Today the museum houses roughly 200,000 objects, including the college's historic Hitchcock Ichnological Cabinet of more than 1,700 slabs containing dinosaur footprints, one of the largest in the world—and one largely collected by Hitchcock himself. The collection also includes the world-famous "Noah's Raven", tracks discovered in South Hadley, Massachusetts, in 1802 that constitute the first dinosaur fossil to be collected in North America—40 years before dinosaurs were even recognized as a distinct fossil group. Researchers from all over the world come to use the museum's collections in their work.

==Collections==
The Beneski Museum of Natural History houses collections and exhibits that include vertebrate and invertebrate paleontology, minerals and other geologic specimens, and anthropological material. The museum contains three floors of exhibits and over 1,700 specimens on display. It is home to the world's largest collection of dinosaur tracks, the Hitchcock Ichnological Cabinet, which dates from the 1850s.

Specimens have been collected since the 1830s from local areas and around the world. Notable collectors include Edward Hitchcock, Charles Shepard, Amherst College Class of 1824, and Frederick Loomis, Amherst professor in the early 20th century.

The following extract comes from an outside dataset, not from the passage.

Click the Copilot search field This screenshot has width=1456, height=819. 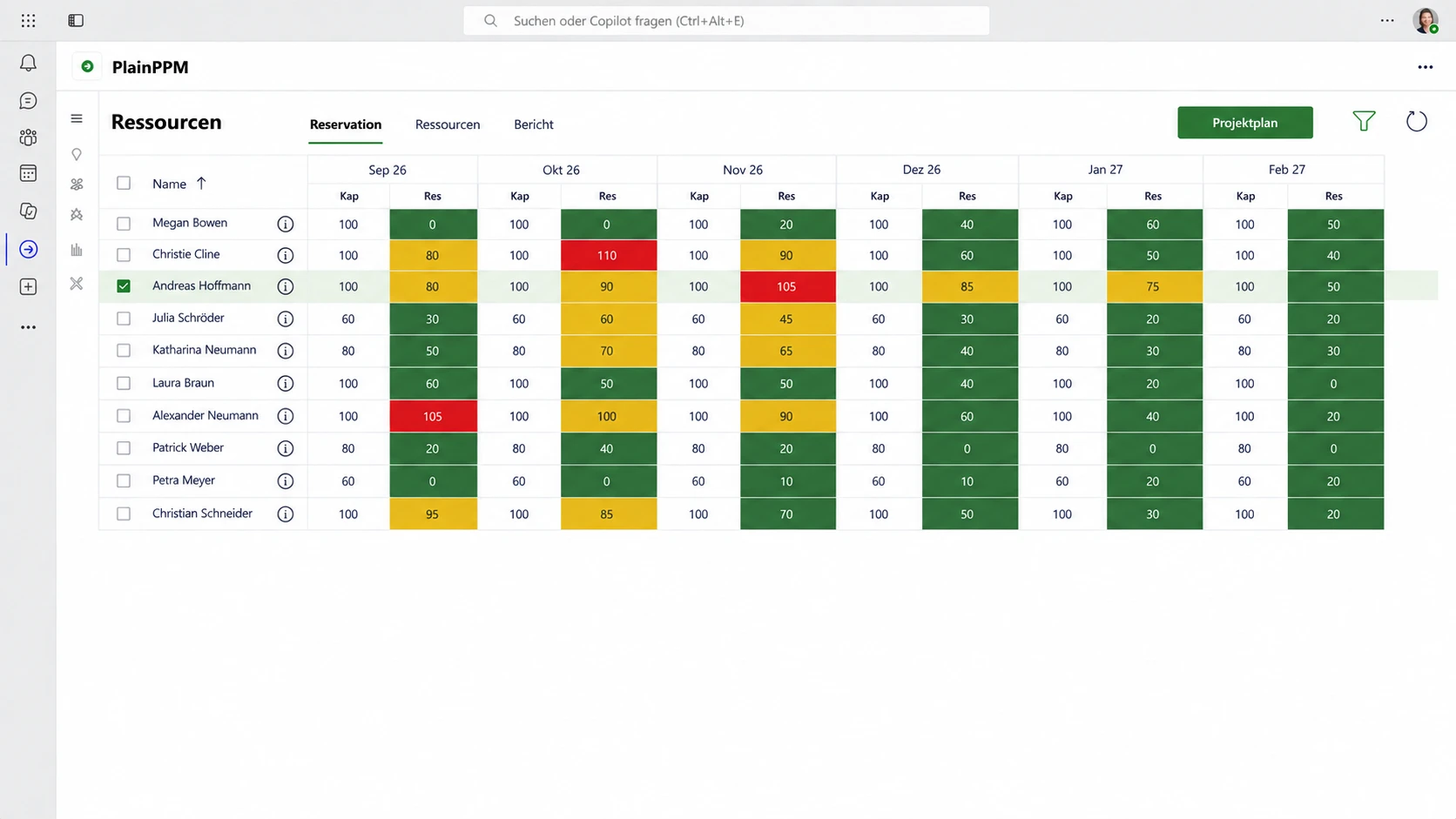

The first floor showcases large Ice Age mammals, including a mastodon uncovered by Shepard in 1869 and a mammoth found by Loomis in 1923. This floor also has an exhibit on the evolution of the horse in North America. The second floor holds a variety of invertebrates, trace fossils, minerals, and exhibits on local geology. Mounted specimens and pull-out drawers on both these floors are arranged to chronicle evolution and ecology. The basement houses the ichnology collection along with dinosaur skeletons such as the most well preserved Dryosaurus specimen in the world and two legs of the massive Sauropod Dinosaur Dyslocosaurus. The museum also contains a jaw from "Alamotyrannus" which was discovered in 1924.

==Building==
The Beneski Earth Sciences Building, which opened in 2006, houses both the geology program and the Beneski Museum of Natural History. Designed by Payette Associates, the 55,800 sqft building pays homage to the strong design features of surrounding buildings such as Fayerweather Hall. The building has won the most architectural awards of any Amherst College building, receiving the 2007 American Institute of Architects New England Chapter Honor Award for Design Excellence, and the 2008 Best in Class Brick in Architecture Award in the Educational Building category.

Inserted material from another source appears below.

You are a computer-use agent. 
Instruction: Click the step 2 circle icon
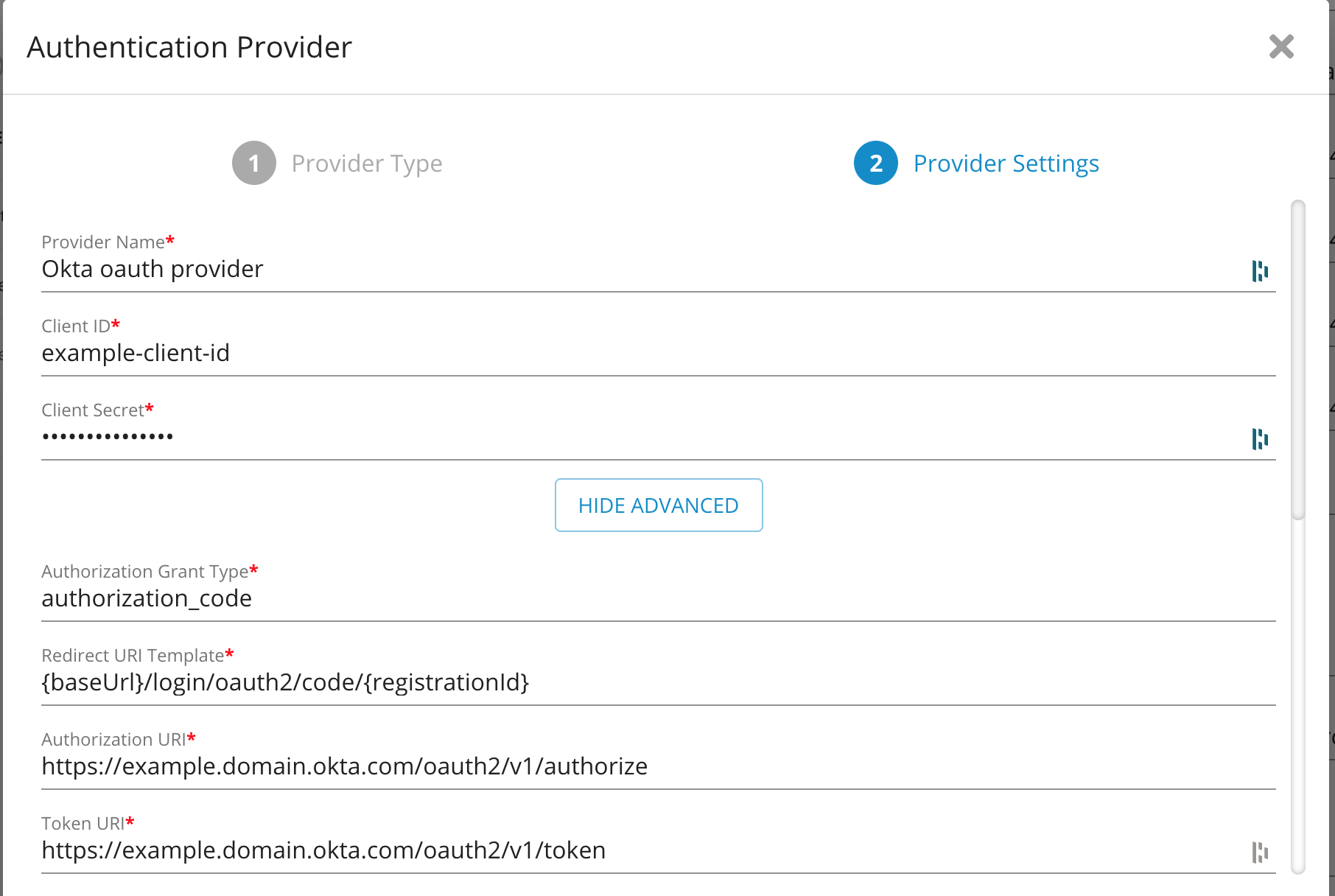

The overall building design was driven by the tenets of integrated learning and the belief that students learn science best by actively participating in the research process. Many conventional classrooms were replaced with teaching laboratories that combine different research functions within single research labs, as well as provide easy access to the vast collections of the museum of natural history.

The building's southern exposure faces the Holyoke Range and its instructive geoformations; landscaping incorporates 35 tons of rocks brought in from the Adirondack Mountains; and the bathroom countertops vary by floor, made of igneous rocks on one level, metamorphic rocks on another, and sedimentary rocks on yet a third.